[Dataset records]

'''

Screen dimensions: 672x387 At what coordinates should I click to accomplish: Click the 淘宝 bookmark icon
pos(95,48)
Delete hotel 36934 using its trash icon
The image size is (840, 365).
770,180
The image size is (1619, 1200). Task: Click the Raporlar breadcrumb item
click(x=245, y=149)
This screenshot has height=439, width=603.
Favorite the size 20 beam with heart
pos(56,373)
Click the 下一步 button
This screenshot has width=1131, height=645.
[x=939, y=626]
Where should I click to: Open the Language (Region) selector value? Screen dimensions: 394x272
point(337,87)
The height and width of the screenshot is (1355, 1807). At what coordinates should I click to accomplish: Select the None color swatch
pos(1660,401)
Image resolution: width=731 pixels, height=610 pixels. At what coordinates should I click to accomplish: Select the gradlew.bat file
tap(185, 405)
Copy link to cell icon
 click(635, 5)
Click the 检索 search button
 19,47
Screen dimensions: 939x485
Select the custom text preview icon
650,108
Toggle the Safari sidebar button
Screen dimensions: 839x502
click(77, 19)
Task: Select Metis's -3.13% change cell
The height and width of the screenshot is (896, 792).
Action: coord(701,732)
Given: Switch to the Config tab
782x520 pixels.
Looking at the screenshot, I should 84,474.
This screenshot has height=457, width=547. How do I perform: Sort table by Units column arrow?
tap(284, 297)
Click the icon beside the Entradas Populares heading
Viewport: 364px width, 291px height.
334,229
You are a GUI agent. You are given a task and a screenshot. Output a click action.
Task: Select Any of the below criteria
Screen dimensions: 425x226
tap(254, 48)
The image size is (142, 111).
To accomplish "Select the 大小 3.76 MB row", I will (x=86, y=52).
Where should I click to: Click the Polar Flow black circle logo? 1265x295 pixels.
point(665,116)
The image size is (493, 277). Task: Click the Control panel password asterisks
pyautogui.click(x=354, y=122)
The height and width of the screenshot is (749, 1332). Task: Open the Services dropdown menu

'''

TASK REQUIREMENTS
Rewrite all of the records above, swapping "image size" for "screenshot size" wherever it occurs and leaving everything else unchanged.

PROBLEM SOLUTION
Screen dimensions: 672x387 At what coordinates should I click to accomplish: Click the 淘宝 bookmark icon
pos(95,48)
Delete hotel 36934 using its trash icon
The screenshot size is (840, 365).
770,180
The screenshot size is (1619, 1200). Task: Click the Raporlar breadcrumb item
click(x=245, y=149)
This screenshot has height=439, width=603.
Favorite the size 20 beam with heart
pos(56,373)
Click the 下一步 button
This screenshot has width=1131, height=645.
[x=939, y=626]
Where should I click to: Open the Language (Region) selector value? Screen dimensions: 394x272
point(337,87)
The height and width of the screenshot is (1355, 1807). At what coordinates should I click to accomplish: Select the None color swatch
pos(1660,401)
Image resolution: width=731 pixels, height=610 pixels. At what coordinates should I click to accomplish: Select the gradlew.bat file
tap(185, 405)
Copy link to cell icon
 click(635, 5)
Click the 检索 search button
 19,47
Screen dimensions: 939x485
Select the custom text preview icon
650,108
Toggle the Safari sidebar button
Screen dimensions: 839x502
click(77, 19)
Task: Select Metis's -3.13% change cell
The height and width of the screenshot is (896, 792).
Action: coord(701,732)
Given: Switch to the Config tab
782x520 pixels.
Looking at the screenshot, I should 84,474.
This screenshot has height=457, width=547. How do I perform: Sort table by Units column arrow?
tap(284, 297)
Click the icon beside the Entradas Populares heading
Viewport: 364px width, 291px height.
334,229
You are a GUI agent. You are given a task and a screenshot. Output a click action.
Task: Select Any of the below criteria
Screen dimensions: 425x226
tap(254, 48)
The screenshot size is (142, 111).
To accomplish "Select the 大小 3.76 MB row", I will (x=86, y=52).
Where should I click to: Click the Polar Flow black circle logo? 1265x295 pixels.
point(665,116)
The screenshot size is (493, 277). Task: Click the Control panel password asterisks
pyautogui.click(x=354, y=122)
The height and width of the screenshot is (749, 1332). Task: Open the Services dropdown menu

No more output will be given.